START SUPPLIED MATERIAL

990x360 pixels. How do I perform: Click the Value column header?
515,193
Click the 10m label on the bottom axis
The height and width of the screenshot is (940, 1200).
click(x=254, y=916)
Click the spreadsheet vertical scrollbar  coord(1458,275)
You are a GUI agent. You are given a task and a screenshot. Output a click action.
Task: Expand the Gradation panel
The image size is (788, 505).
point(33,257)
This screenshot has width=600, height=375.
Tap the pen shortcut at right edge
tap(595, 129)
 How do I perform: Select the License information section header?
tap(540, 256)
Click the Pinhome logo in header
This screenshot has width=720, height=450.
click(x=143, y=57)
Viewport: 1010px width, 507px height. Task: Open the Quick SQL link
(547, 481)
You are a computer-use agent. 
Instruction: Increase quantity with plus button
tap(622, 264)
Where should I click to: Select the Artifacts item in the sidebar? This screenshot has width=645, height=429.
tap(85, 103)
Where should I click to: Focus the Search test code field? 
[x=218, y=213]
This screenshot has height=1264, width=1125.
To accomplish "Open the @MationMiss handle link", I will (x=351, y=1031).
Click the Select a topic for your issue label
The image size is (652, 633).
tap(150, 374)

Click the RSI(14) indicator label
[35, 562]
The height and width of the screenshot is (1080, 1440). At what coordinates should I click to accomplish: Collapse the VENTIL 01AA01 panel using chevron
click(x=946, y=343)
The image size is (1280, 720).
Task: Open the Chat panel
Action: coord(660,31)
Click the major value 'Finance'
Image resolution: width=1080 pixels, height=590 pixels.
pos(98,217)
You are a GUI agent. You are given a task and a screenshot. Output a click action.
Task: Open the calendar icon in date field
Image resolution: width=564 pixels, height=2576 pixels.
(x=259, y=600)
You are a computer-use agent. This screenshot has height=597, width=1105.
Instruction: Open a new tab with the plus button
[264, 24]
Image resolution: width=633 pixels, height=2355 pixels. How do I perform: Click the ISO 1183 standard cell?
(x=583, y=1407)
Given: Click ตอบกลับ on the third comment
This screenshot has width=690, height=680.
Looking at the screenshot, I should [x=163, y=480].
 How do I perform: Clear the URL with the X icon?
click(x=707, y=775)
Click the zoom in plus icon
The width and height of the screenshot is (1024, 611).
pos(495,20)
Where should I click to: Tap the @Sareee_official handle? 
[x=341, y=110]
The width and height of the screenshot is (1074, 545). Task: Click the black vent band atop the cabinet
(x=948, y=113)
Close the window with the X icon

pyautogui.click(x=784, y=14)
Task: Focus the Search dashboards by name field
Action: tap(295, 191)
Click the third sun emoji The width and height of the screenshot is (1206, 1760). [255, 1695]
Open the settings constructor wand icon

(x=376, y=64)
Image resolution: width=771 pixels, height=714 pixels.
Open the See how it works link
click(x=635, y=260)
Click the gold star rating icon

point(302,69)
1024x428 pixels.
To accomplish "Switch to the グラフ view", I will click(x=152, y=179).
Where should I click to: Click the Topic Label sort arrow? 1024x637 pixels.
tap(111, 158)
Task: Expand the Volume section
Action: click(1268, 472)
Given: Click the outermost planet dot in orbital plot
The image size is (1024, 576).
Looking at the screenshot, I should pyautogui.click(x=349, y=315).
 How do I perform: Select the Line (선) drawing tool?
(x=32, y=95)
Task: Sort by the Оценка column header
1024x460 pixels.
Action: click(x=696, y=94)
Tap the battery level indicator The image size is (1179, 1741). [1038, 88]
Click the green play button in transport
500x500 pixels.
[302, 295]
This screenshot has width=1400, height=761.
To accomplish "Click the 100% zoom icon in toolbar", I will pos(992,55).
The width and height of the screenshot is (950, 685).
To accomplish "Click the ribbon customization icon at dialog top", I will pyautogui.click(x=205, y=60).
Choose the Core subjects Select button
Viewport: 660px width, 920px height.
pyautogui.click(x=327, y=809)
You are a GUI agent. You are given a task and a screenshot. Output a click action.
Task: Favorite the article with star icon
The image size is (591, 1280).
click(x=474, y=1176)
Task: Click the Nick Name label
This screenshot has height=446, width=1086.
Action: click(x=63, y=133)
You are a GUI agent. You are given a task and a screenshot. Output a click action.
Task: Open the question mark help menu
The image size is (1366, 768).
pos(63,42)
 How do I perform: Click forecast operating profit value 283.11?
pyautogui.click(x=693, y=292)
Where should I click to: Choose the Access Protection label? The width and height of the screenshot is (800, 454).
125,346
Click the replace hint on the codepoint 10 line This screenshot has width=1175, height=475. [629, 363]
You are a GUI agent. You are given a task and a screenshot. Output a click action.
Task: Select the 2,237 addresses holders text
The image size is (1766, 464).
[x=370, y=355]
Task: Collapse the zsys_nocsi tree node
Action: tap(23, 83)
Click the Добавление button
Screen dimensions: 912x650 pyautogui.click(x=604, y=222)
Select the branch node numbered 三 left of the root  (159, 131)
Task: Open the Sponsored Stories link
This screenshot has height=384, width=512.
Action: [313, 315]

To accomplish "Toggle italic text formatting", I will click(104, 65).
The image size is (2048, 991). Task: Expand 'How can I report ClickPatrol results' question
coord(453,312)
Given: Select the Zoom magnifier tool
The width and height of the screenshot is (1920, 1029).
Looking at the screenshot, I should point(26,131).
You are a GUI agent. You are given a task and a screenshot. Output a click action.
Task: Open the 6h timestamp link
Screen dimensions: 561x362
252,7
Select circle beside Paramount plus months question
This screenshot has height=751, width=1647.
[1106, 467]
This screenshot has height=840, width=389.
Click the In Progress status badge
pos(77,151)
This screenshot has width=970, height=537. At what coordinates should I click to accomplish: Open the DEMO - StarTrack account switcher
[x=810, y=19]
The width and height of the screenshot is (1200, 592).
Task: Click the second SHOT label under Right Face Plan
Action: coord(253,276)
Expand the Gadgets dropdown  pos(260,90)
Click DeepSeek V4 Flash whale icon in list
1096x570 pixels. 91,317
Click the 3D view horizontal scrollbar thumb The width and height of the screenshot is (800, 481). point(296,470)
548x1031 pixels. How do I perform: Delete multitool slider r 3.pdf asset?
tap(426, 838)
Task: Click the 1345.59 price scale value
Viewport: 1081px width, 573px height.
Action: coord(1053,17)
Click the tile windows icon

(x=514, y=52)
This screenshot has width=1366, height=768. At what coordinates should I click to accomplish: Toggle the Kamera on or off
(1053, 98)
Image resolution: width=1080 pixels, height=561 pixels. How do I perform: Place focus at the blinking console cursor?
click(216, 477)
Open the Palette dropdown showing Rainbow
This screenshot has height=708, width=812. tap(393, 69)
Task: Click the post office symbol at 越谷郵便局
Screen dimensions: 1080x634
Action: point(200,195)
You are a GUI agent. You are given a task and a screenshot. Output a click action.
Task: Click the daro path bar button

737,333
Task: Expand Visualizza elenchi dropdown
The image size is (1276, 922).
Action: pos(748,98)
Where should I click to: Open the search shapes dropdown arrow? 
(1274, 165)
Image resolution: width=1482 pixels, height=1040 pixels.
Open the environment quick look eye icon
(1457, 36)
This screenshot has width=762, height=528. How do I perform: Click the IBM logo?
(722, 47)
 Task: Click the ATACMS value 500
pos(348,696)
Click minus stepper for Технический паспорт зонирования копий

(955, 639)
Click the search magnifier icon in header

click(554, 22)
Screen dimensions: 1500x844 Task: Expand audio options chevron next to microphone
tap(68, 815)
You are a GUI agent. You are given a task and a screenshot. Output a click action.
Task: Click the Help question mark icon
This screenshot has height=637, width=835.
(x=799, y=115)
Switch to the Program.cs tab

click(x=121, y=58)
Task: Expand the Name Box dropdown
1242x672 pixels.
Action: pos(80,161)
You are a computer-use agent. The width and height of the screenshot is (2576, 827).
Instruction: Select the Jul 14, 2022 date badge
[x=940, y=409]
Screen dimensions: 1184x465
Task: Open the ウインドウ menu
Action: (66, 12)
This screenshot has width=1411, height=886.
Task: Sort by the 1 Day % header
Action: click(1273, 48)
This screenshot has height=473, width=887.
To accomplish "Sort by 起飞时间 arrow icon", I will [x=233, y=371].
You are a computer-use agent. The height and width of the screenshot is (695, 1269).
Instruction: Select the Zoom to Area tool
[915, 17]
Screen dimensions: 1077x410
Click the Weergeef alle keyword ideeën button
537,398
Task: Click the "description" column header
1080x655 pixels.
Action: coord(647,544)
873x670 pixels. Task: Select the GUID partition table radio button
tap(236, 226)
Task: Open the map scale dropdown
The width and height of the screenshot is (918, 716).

END SUPPLIED MATERIAL

> _PROBLEM DESCRIPTION_: Looking at the data above, write out exactly the lines that start at the one containing "Click minus stepper" and end at the one containing "Task: Click the Help question mark icon"; include both and nothing beyond.

> _ANSWER TO THIS TASK_:
Click minus stepper for Технический паспорт зонирования копий

(955, 639)
Click the search magnifier icon in header

click(554, 22)
Screen dimensions: 1500x844 Task: Expand audio options chevron next to microphone
tap(68, 815)
You are a GUI agent. You are given a task and a screenshot. Output a click action.
Task: Click the Help question mark icon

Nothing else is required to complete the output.